In 1962, the 22-year-old British student Brian D. Josephson predicted two effects which could experimentally verified shortly afterwards. The modern Josephson voltage standard is based on one of these effects.

The Josephson effects occur if two superconductors are weakly coupled, e.g. by separating them by an insulating layer of a few nanometer in thickness. Irradiation of this Josephson junction with microwaves (being an electromagnetic wave) creates between the superconductors discrete voltage levels depending only on the ratio of two fundamental constants and the frequency f of the microwaves. These steps of constant voltage are generated at voltages Vn :


Vn = n x h/2e x f


n = 1, 2, 3, ... denotes the number of the steps, h the Planck constant and e the elementary charge. The term Josephson constant KJ is nowadays used for the quotient 2e/h instead of its reciprocal value for historical reasons.

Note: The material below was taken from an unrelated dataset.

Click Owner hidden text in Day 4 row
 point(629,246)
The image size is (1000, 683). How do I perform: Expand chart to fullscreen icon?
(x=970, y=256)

The distance between neighbouring steps amounts to about 150 µV using a typical microwave frequency around 70 GHz.





By means of Josephson junctions, voltages can be reproduced with relative uncertainties of less than one part in ten billion (1 : 1010, i.e. 1 nV at 10 V). The Josephson effect is therefore world-wide used as a basis for constant reference voltages in metrological national institutes and in calibration laboratories of industry. As the Josephson constant is not known with the needed accuracy, the same agreed value is used everywhere for these purposes, which is named KJ-90 :


KJ-90 = 483 597.9 GHz/V


In the Clean Room Centre of PTB, large series arrays are fabricated consisting of several ten thousand Josephson junctions which are connected so that voltages up to 10 V can be generated. These series arrays are the main components of modern Josephson voltage standards.

In 1973, the Nobel prize for physics was awarded B. D. Josephson for his discovery.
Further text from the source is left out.